La conducta más política, elitista y hasta disipada de actores religiosos como el cardenal Norberto Rivera u Onésimo Cepeda contribuyen a una percepción mundanizada del ministerio sacerdotal. Los asesinatos de curas nos indican la desacralización de la función sacerdotal, la pérdida de sentido divino y, por tanto, el vaciamiento de su contenido simbólico.
Sin duda, el primer caso impactante fue el asesinato aún no aclarado del cardenal Juan Jesús Posadas Ocampo, acaecido el 24 de mayo de 1993. Se asesina a un príncipe de la Iglesia –un crimen perpetrado bajo el aparente enfrentamiento de bandas narcotraficantes– bajo la opacidad y complicidad del gobierno salinista. Pese a que la Iglesia quiso ver el martirio de un “santo”, emergieron muchos aspectos oscuros del cardenal victimado. Esa percepción fue ratificada por el entonces nuncio, Girolamo Prigione, quien intercedió por el Cártel de los Arellano Félix.

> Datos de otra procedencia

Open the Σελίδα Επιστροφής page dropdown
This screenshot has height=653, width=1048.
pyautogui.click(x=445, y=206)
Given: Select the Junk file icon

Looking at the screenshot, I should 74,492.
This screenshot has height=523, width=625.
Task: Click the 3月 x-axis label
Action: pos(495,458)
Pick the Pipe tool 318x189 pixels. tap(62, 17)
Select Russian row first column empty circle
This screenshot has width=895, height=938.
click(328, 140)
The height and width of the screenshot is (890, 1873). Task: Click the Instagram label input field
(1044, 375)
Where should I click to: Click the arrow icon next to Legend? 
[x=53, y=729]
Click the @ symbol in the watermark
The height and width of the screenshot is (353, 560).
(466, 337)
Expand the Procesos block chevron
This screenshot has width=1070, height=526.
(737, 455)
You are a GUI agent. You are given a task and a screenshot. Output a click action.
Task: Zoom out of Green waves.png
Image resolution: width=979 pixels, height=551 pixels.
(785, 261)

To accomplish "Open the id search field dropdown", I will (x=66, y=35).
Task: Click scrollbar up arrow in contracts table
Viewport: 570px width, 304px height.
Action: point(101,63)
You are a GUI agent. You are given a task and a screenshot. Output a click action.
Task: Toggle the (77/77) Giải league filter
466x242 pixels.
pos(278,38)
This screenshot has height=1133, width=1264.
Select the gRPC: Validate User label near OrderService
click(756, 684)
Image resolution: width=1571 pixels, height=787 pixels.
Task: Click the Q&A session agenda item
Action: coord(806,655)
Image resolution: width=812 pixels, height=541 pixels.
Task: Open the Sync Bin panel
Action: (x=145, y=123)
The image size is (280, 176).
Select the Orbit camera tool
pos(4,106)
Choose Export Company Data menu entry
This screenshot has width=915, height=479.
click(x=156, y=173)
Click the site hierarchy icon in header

La Iglesia ha contribuido a su propia desacralización. Los homicidios no han sido consumados bajo consigna ideológica ni de anticlericalismos radicales. Los actores religiosos han sido alcanzados por la cultura de la muerte. El exterminio de sacerdotes no tiene como objetivo la coerción a la institución católica, más bien refleja la violencia sistémica y generalizada en el país. No hay miramiento especial hacia el sacerdote.
Ante la avalancha criminal, no bastan los tibios gestos ni comunicados como el “¡Ya Basta!” del Episcopado. Son recursos insuficientes ante las cientos de amenazas y advertencias al clero. Las experiencias latinoamericanas de los años setenta muestran que, ante la represión generalizada e institucional de las dictaduras militares, las iglesias tuvieron que jugar con firmeza un papel de protección no sólo de su cuerpo clerical, sino del conjunto de la población. Ahí está la experiencia de la Conferencia Nacional de Obispos de Brasil o la construcción de instrumentos específicos como la Vicaría de la Solidaridad en Chile. Dicho de otra manera, la Iglesia debe desempeñar un rol de protección de la integridad y la defensa de la vida no únicamente de su cuerpo eclesial, sino de la población, sobre todo de aquellos sectores más desamparados.
Para resguardarse, la Iglesia tiene que ser solidaria con la sociedad y ser mucho más crítica con la clase política. Hay una vasta red de experiencias de organizaciones católicas de defensa de los derechos humanos que requieren ser protegidas y potenciadas. El Episcopado está obligado a salir de su zona de confort clerical, abandonar el glamour que otorga el roce del poder, salir a la periferia como mandata Francisco y escuchar los lamentos de su pueblo, que exige justicia y seguridad. Debe combatir la impunidad y perseguir la complicidad corrupta de las autoridades. No hacerlo es exponer aún más a decenas de actores religiosos como Raúl Vera, Alejandro Solalinde, Pedro Pantoja y Gregorio López Jerónimo, por mencionar sólo a algunos que están al filo de la navaja.
*Sociólogo experto en el estudio de las religiones.